# Front wheel not free-spinning



## Razorhog (May 18, 2011)

I have hydraulic brakes and I noticed a little whiny squeaking noise when I barely move the bike. If I lift the front wheel off the ground and spin it, it is like something is holding it back and it doesn't freely spin. I'm assuming it is the brakes, any tips on how to adjust them? Promax 907 hydraulics.


----------



## curtboroff (Sep 21, 2010)

Loosen the capscrews that attach the caliper to the mount, apply the break and then tighten the screws. This should "center" the caliper to the rotor. Most calipers have other adjustments as well, but they are all different. What brand/model are your brakes?


----------



## CHUM (Aug 30, 2004)

if it's the brakes the process for fixing is pretty staight forward....but first make sure your wheel is mounted straight...

1. look down in where the rotor passes thru the caliper (pads)...spin slowly and see where the rotor is contacting the pad.

2. if your rotor is out-of-true (only rubs partially) then take where it is bent and slightly bend it back (be gentle)...rinse/repeat.

3. If the rotor is in contact continually on 1 side that ya gotta adjust the calipers.
3a.
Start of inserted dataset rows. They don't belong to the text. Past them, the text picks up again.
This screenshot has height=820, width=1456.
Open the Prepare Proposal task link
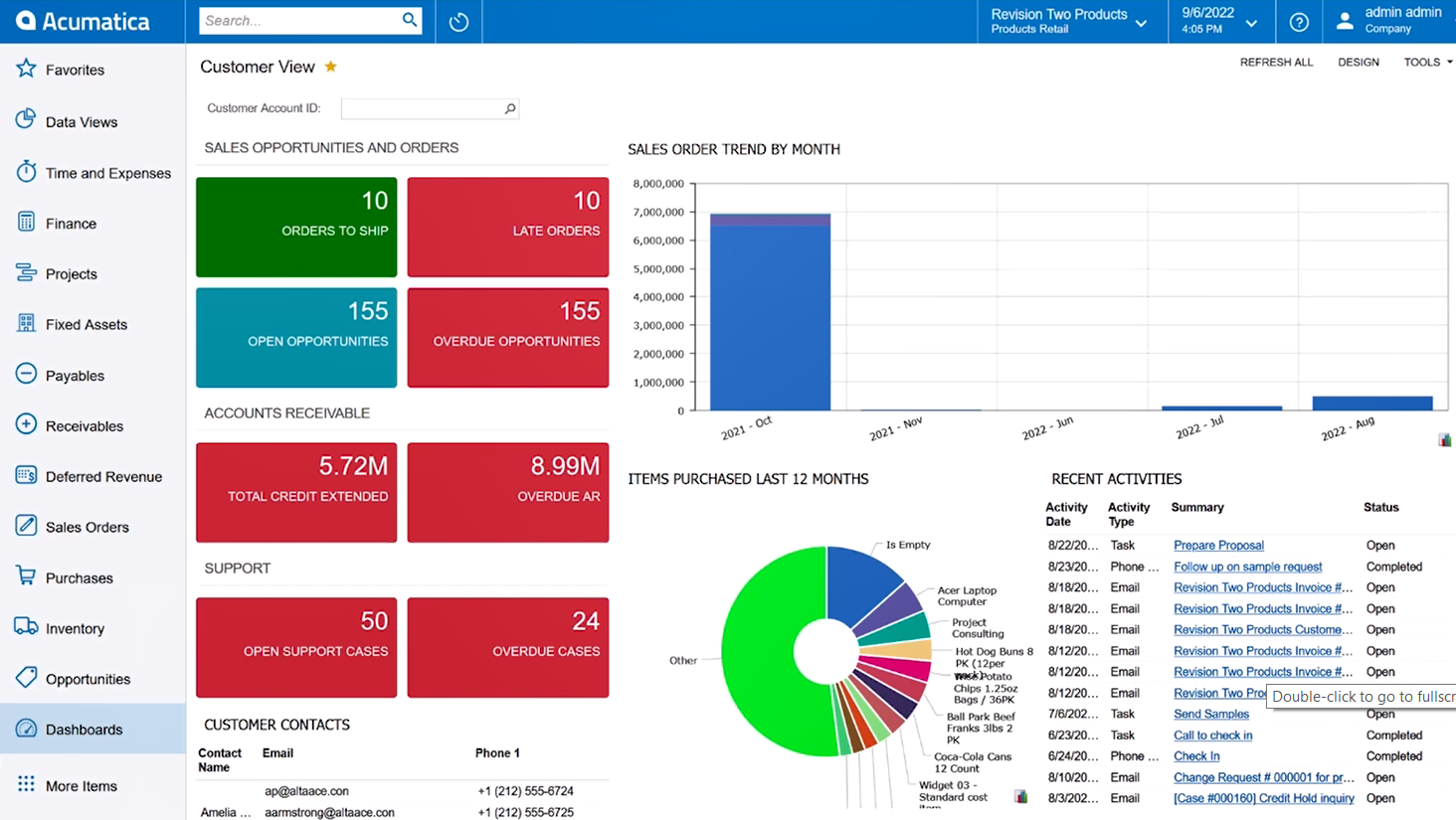pyautogui.click(x=1217, y=545)
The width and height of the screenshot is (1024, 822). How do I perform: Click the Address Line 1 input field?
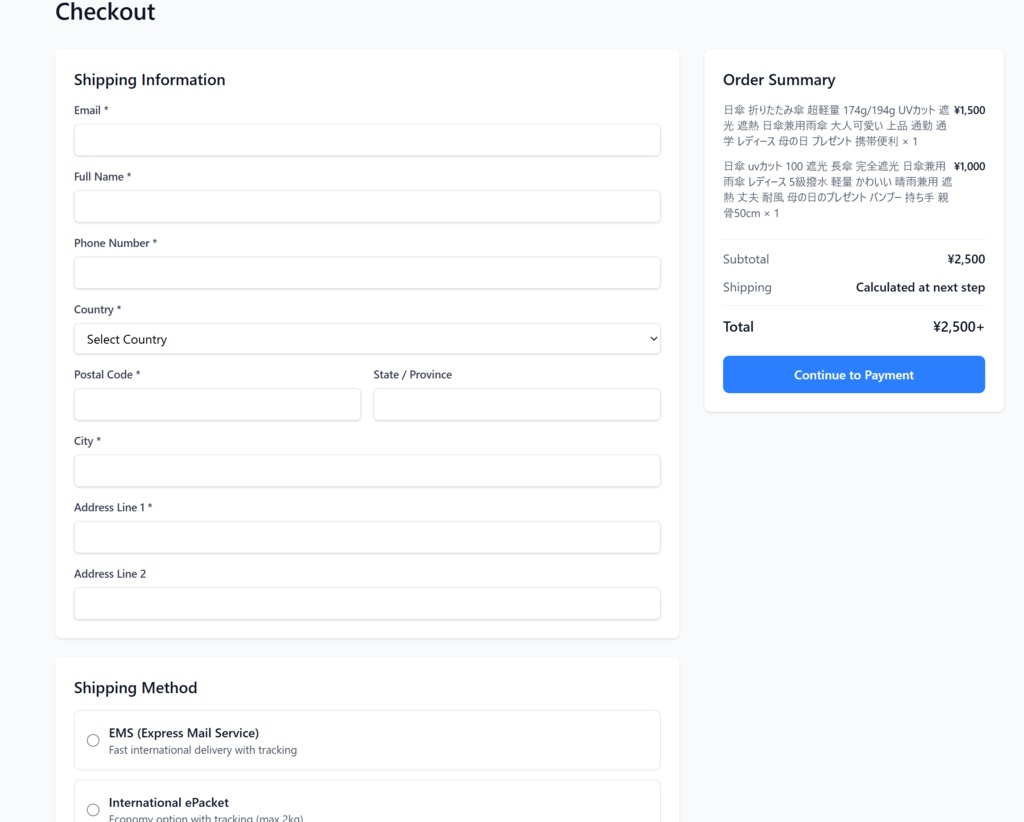(366, 537)
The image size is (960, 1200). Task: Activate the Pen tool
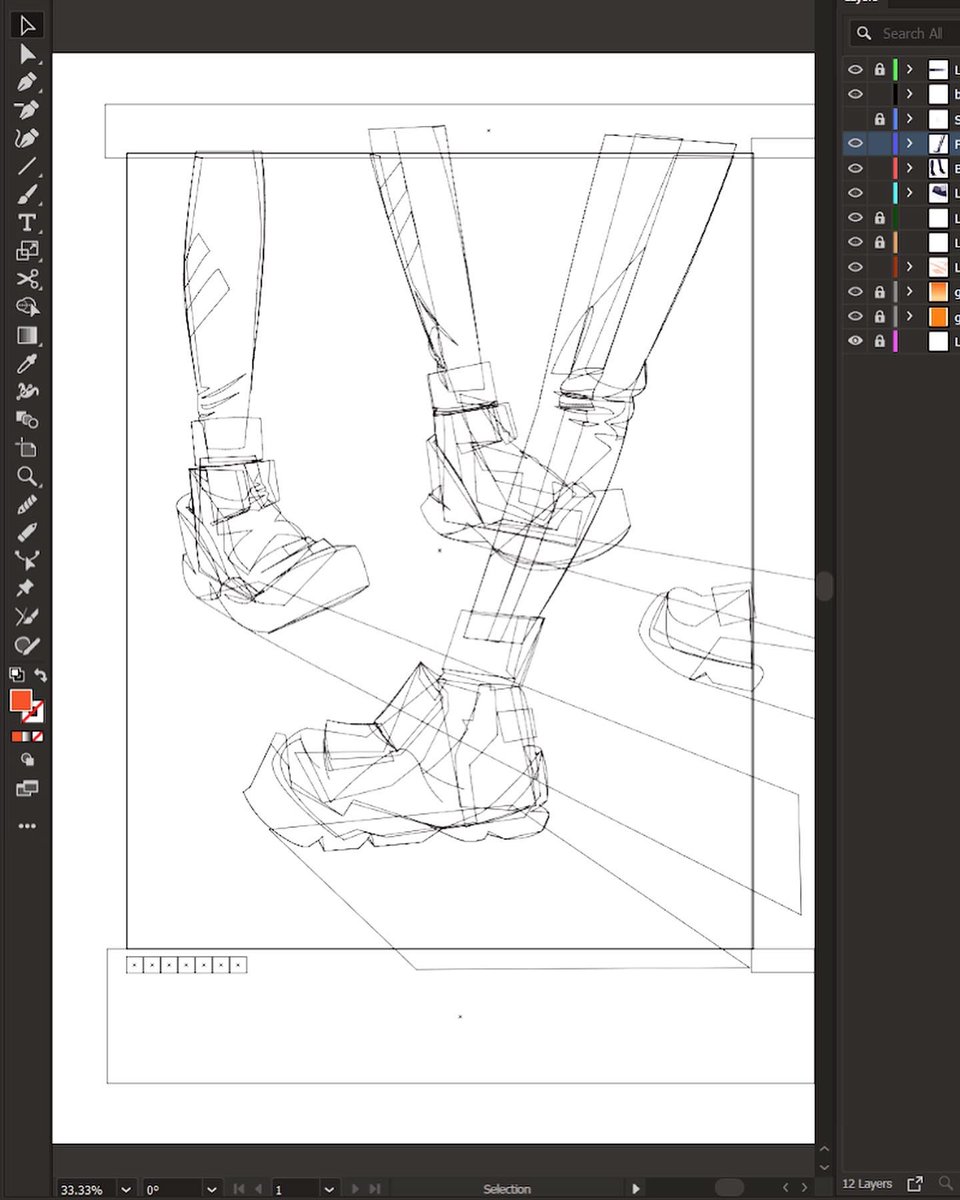(27, 83)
If it is I.S. (International Standard) mount you will need very thin spacers...kinda like washers.
3. if its Post mount simply loosen the bolts a bit until the caliper wiggles freely....squeeze brakes and tighten caliper while brakes are squeezed...​
If you rotor is not contacting your brake pads then ya gotta look at your wheel bearing adjustments...


----------



## curtboroff (Sep 21, 2010)

Sorry, I can't read, lol. I have never worked on promax brakes. But that should get them centered.


----------



## Razorhog (May 18, 2011)

Forgot to mention this is a new bike - only 16 miles on it. I'm going to try taking the wheel off and putting it back on first. If that doesn't make a difference, I'll check to see if the rotor is contacting the pad at some point.


----------



## mitzikatzi (Sep 9, 2008)

New bike  16 miles back to the shop I would go. Ask for advise, watch and learn.


----------